> WHAT YOU ARE ASKED TO DO:
Rewrite all of these lines with "sidebar" changed to "side panel" and everything else kept the same, and leave the pictures out.

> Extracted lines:
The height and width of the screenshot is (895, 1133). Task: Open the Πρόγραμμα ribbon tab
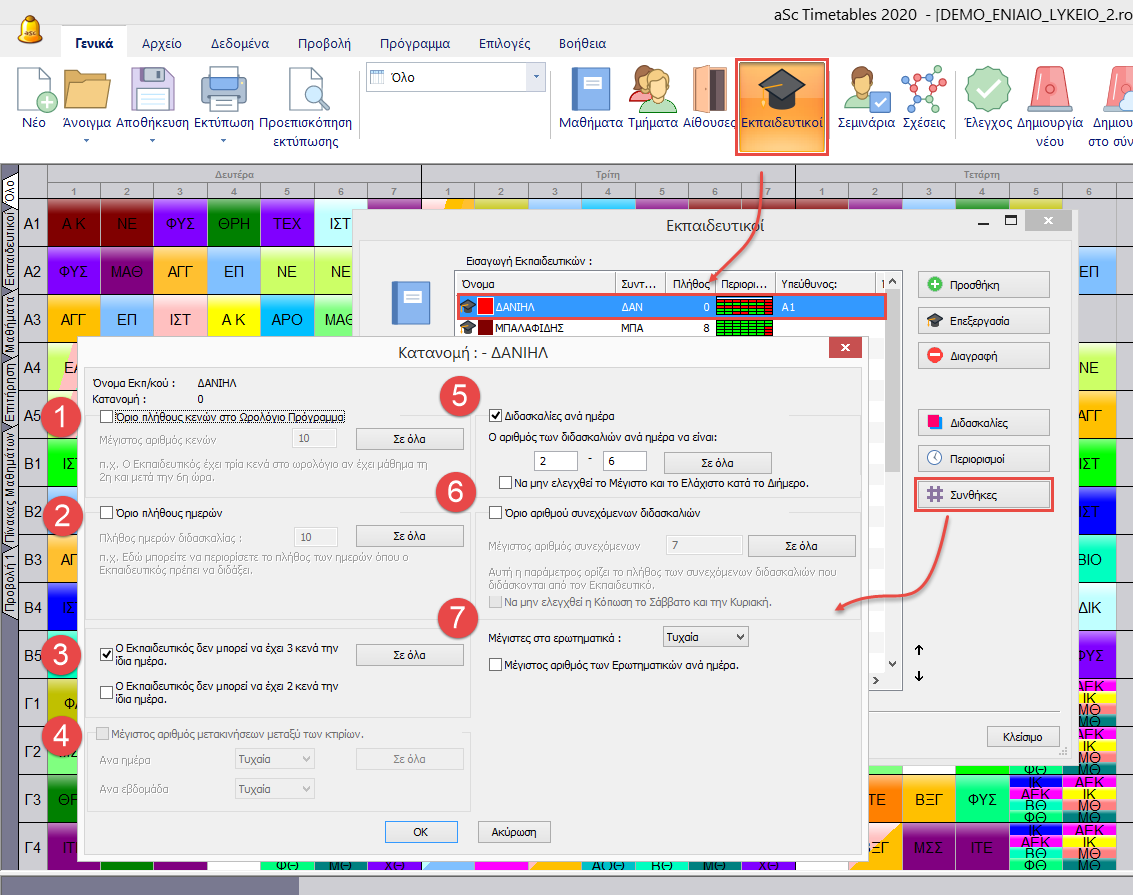coord(414,43)
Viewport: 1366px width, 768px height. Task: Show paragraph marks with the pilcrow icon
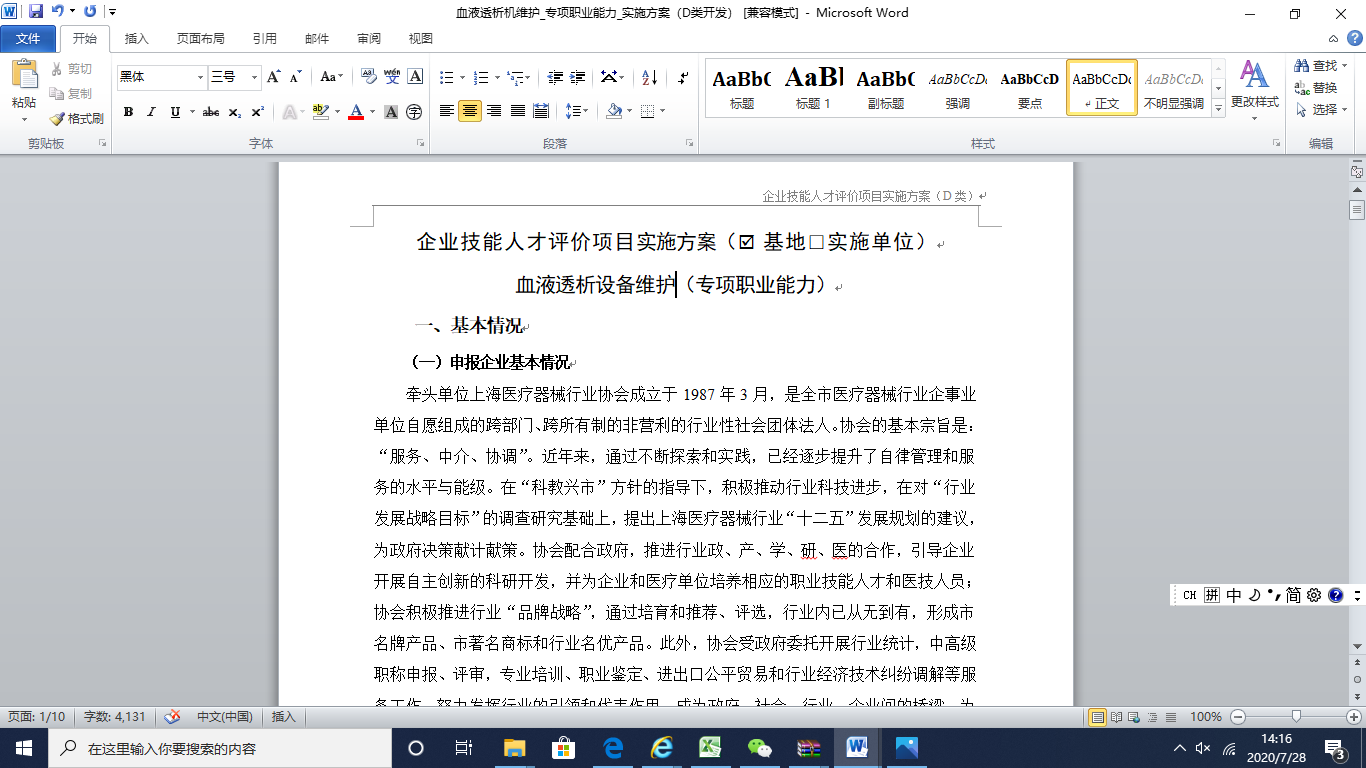coord(683,77)
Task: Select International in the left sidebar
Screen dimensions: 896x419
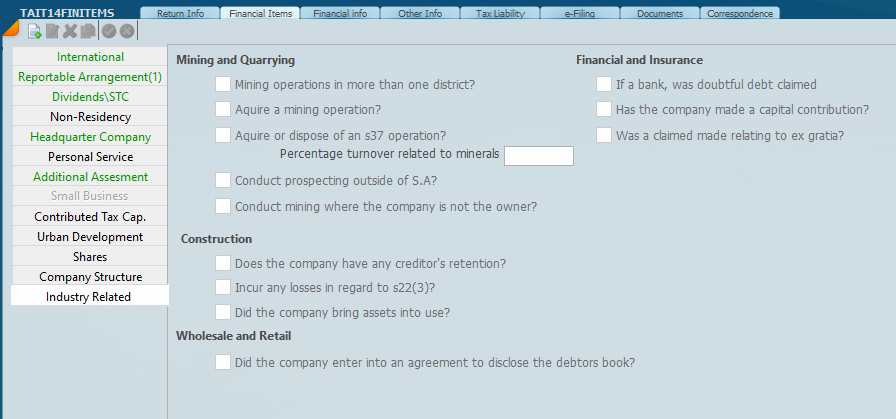Action: click(x=90, y=57)

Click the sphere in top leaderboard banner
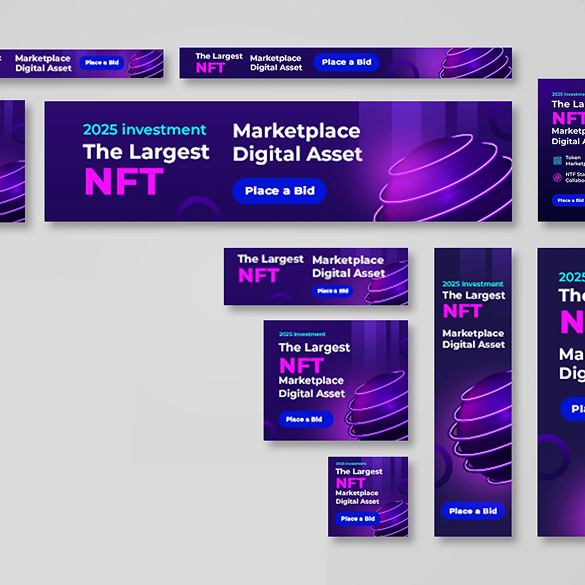[475, 63]
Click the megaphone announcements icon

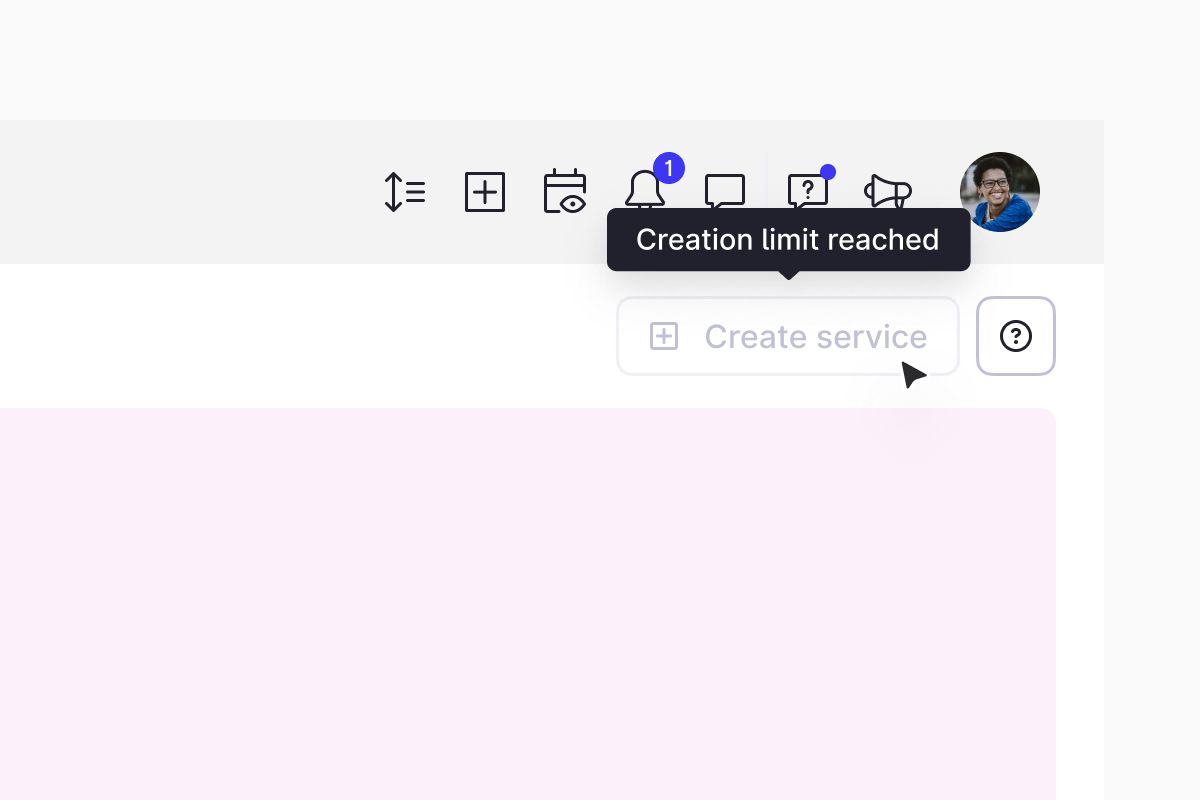click(x=888, y=192)
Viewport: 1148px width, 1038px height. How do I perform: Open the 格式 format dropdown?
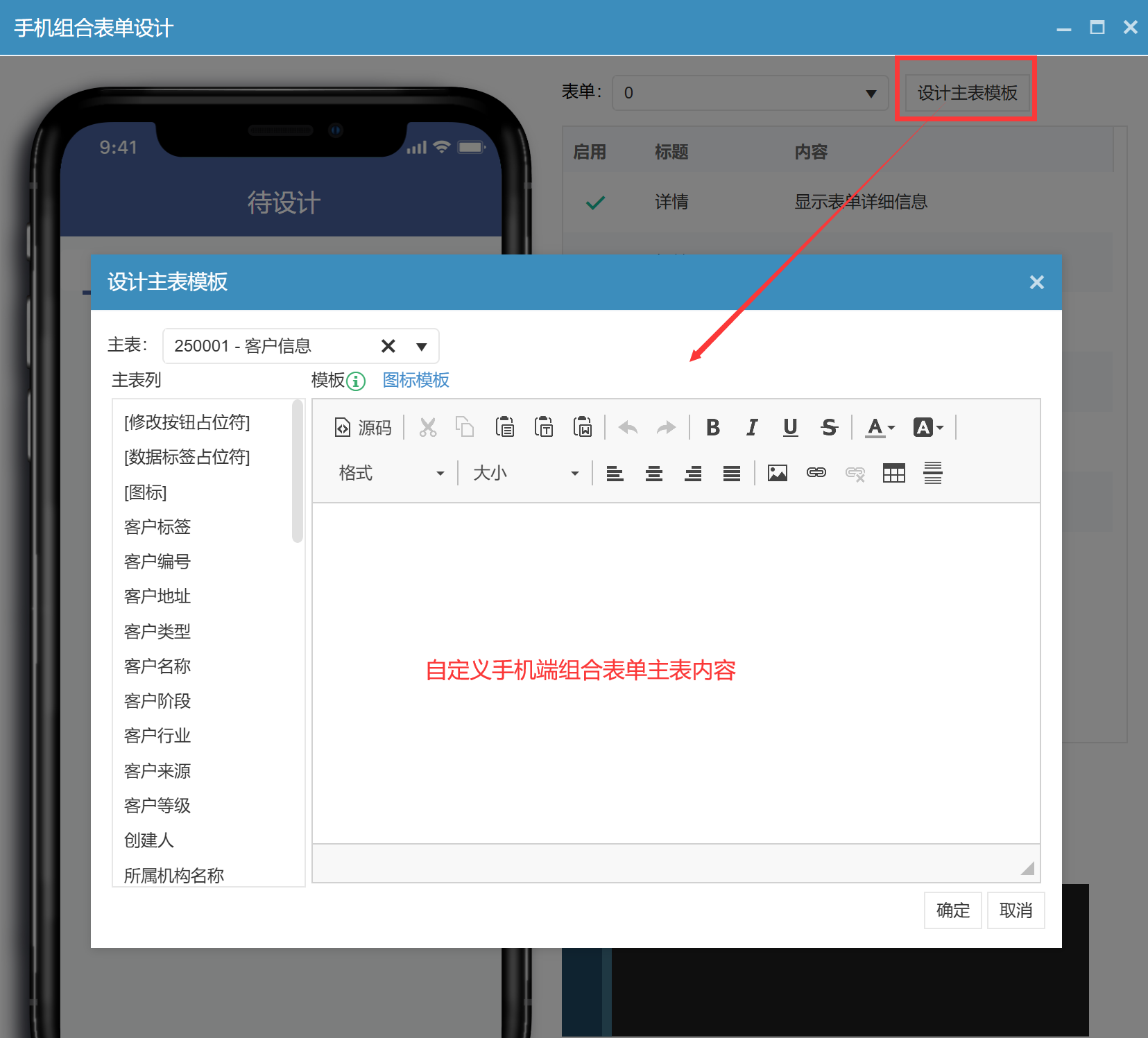[x=391, y=474]
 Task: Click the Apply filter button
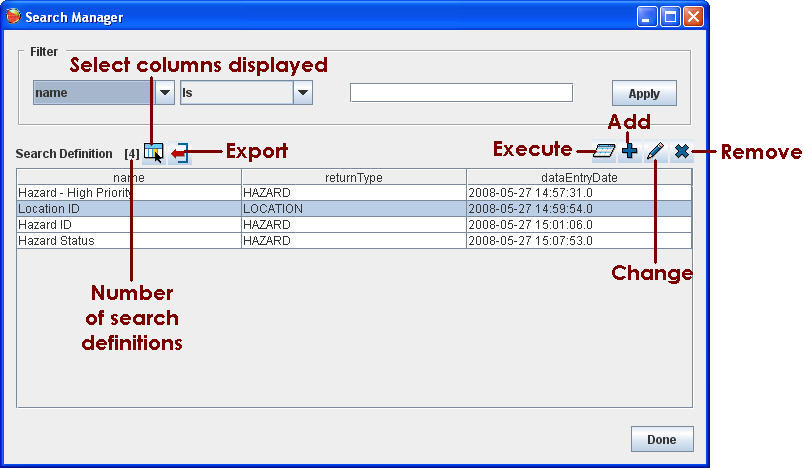click(x=644, y=94)
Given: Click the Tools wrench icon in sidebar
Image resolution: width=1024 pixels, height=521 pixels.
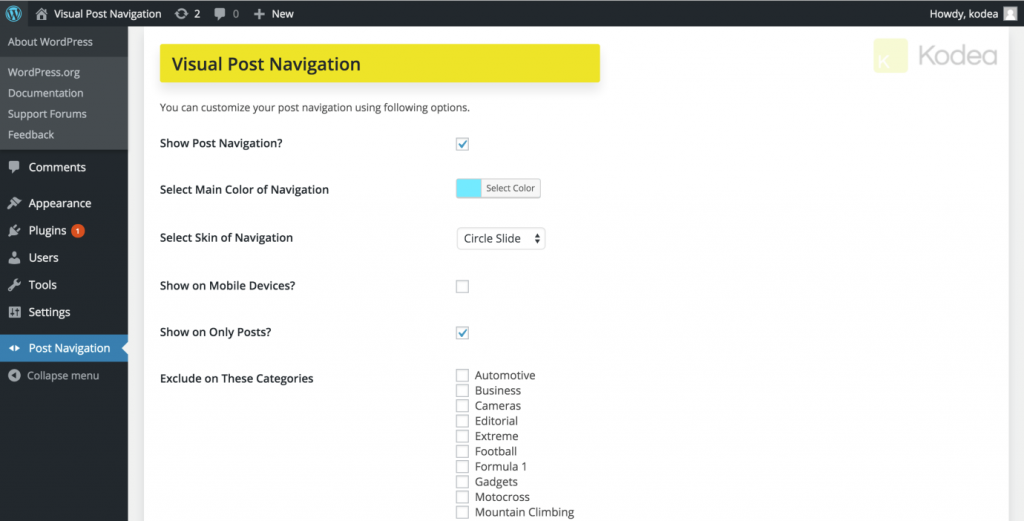Looking at the screenshot, I should [x=14, y=285].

> COMPLETE RESPONSE:
The height and width of the screenshot is (895, 1133). Task: Open the Πρόγραμμα ribbon tab
coord(414,43)
Viewport: 1366px width, 768px height. Task: Show paragraph marks with the pilcrow icon
coord(683,77)
Task: Select International in the left side panel
Screen dimensions: 896x419
Action: click(x=90, y=57)

Click the sphere in top leaderboard banner
[475, 63]
Click the megaphone announcements icon

click(x=888, y=192)
Viewport: 1148px width, 1038px height. How do I perform: Open the 格式 format dropdown?
[x=391, y=474]
 Task: Click the Apply filter button
click(x=644, y=94)
Given: Click the Tools wrench icon in side panel
Image resolution: width=1024 pixels, height=521 pixels.
Looking at the screenshot, I should [x=14, y=285].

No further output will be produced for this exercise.